DATA TO PROCESS START

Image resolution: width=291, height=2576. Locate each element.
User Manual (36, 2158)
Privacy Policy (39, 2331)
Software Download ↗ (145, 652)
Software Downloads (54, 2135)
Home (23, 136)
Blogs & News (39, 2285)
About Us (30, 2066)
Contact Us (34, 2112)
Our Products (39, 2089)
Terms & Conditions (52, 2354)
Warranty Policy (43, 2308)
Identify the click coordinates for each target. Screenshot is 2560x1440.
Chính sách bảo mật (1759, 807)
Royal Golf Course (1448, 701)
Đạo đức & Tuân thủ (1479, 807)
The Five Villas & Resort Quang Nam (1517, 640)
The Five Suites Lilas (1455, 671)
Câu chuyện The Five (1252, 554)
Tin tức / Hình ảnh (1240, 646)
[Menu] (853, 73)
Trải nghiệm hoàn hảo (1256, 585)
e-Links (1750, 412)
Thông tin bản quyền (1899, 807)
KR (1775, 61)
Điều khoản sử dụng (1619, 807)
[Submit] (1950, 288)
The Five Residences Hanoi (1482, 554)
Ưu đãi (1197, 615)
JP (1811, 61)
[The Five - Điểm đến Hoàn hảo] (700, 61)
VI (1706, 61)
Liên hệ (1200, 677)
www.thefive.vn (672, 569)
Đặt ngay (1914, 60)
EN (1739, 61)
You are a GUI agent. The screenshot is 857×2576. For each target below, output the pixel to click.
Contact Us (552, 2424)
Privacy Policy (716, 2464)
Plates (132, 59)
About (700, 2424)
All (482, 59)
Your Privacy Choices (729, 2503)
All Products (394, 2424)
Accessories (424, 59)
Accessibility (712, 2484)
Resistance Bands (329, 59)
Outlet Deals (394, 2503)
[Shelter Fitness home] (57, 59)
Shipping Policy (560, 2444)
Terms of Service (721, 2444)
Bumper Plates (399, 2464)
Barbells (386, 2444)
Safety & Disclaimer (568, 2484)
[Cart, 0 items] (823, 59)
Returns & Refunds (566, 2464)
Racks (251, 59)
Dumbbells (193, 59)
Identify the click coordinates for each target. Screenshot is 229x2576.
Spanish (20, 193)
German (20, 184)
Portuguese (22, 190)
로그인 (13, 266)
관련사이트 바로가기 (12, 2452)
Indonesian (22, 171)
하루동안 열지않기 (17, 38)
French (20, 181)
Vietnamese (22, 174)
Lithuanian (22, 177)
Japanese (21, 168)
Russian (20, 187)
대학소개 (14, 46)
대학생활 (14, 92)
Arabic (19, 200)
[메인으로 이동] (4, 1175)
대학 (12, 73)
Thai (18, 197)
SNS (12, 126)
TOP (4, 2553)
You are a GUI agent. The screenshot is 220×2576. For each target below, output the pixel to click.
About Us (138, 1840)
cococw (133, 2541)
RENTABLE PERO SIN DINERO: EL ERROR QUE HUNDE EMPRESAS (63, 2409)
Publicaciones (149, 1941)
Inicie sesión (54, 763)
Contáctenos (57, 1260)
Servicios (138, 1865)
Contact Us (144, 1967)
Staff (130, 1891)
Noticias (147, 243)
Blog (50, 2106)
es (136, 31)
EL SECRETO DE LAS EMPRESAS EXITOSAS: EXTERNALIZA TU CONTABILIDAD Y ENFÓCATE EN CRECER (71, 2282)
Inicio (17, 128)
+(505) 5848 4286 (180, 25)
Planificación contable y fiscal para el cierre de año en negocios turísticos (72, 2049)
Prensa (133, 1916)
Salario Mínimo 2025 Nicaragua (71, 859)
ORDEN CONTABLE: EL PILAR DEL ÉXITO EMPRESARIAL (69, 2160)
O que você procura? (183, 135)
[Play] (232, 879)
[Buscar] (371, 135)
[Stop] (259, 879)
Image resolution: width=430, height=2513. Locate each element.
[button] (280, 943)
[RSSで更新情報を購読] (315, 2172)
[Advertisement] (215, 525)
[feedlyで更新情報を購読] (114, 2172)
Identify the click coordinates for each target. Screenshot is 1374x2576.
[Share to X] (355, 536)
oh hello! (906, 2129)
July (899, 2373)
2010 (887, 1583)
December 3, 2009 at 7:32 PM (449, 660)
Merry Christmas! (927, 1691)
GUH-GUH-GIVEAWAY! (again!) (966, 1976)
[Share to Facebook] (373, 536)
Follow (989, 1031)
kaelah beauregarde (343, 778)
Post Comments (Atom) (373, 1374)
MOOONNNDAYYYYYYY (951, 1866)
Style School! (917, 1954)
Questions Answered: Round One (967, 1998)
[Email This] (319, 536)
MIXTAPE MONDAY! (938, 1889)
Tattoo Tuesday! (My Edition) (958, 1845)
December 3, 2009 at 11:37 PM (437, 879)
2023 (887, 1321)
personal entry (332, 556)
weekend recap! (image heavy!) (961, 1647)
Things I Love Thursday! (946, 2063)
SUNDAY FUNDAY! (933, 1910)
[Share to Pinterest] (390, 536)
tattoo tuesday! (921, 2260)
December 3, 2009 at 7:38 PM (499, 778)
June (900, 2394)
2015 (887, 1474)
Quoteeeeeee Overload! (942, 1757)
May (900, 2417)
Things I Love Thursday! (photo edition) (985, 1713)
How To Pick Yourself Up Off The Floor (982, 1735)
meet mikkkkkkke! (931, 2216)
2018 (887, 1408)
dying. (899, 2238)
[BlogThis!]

DATA TO PROCESS END

• TASK REQUIREMENTS: Look at the records above. Copy every line where the string "Locate" occurs.

• RESPONSE TO THIS EXERCISE:
Image resolution: width=291, height=2576. Locate each element.
Image resolution: width=430, height=2513. Locate each element.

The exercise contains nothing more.